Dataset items
* * *

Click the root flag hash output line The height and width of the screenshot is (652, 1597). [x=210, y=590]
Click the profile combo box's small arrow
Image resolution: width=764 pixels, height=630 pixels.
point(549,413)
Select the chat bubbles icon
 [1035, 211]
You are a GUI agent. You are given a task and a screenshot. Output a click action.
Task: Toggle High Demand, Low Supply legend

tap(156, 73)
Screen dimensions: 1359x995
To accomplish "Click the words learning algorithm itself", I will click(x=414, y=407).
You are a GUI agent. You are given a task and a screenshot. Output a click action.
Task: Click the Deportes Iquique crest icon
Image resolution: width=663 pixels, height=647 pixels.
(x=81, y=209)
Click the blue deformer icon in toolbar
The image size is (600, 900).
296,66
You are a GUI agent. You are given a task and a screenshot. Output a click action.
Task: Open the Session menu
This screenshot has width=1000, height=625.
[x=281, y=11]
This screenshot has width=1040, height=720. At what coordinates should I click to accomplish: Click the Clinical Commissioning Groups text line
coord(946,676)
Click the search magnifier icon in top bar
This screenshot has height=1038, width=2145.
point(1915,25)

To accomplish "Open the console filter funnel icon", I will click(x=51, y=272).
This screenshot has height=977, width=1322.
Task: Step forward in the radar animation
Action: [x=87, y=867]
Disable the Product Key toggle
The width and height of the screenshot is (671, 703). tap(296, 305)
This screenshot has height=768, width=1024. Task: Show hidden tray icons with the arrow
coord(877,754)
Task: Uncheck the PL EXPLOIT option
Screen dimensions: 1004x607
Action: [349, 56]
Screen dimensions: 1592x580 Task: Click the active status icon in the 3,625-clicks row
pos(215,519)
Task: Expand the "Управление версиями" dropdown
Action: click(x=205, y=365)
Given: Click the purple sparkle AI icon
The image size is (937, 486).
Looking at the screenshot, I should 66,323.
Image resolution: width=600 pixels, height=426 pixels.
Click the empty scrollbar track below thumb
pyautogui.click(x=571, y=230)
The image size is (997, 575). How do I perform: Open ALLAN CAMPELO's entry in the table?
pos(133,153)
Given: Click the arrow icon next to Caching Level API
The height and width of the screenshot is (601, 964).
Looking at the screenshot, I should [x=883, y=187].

* * *

Task directions -
Give back each record, exactly as it reads.

Answer space -
Click the root flag hash output line The height and width of the screenshot is (652, 1597). [x=210, y=590]
Click the profile combo box's small arrow
Image resolution: width=764 pixels, height=630 pixels.
point(549,413)
Select the chat bubbles icon
 [1035, 211]
You are a GUI agent. You are given a task and a screenshot. Output a click action.
Task: Toggle High Demand, Low Supply legend

tap(156, 73)
Screen dimensions: 1359x995
To accomplish "Click the words learning algorithm itself", I will click(x=414, y=407).
You are a GUI agent. You are given a task and a screenshot. Output a click action.
Task: Click the Deportes Iquique crest icon
Image resolution: width=663 pixels, height=647 pixels.
(x=81, y=209)
Click the blue deformer icon in toolbar
The image size is (600, 900).
296,66
You are a GUI agent. You are given a task and a screenshot. Output a click action.
Task: Open the Session menu
This screenshot has width=1000, height=625.
[x=281, y=11]
This screenshot has width=1040, height=720. At what coordinates should I click to accomplish: Click the Clinical Commissioning Groups text line
coord(946,676)
Click the search magnifier icon in top bar
This screenshot has height=1038, width=2145.
point(1915,25)

To accomplish "Open the console filter funnel icon", I will click(x=51, y=272).
This screenshot has height=977, width=1322.
Task: Step forward in the radar animation
Action: [x=87, y=867]
Disable the Product Key toggle
The width and height of the screenshot is (671, 703). tap(296, 305)
This screenshot has height=768, width=1024. Task: Show hidden tray icons with the arrow
coord(877,754)
Task: Uncheck the PL EXPLOIT option
Screen dimensions: 1004x607
Action: [349, 56]
Screen dimensions: 1592x580 Task: Click the active status icon in the 3,625-clicks row
pos(215,519)
Task: Expand the "Управление версиями" dropdown
Action: click(x=205, y=365)
Given: Click the purple sparkle AI icon
The image size is (937, 486).
Looking at the screenshot, I should 66,323.
Image resolution: width=600 pixels, height=426 pixels.
Click the empty scrollbar track below thumb
pyautogui.click(x=571, y=230)
The image size is (997, 575). How do I perform: Open ALLAN CAMPELO's entry in the table?
pos(133,153)
Given: Click the arrow icon next to Caching Level API
The height and width of the screenshot is (601, 964).
Looking at the screenshot, I should [x=883, y=187].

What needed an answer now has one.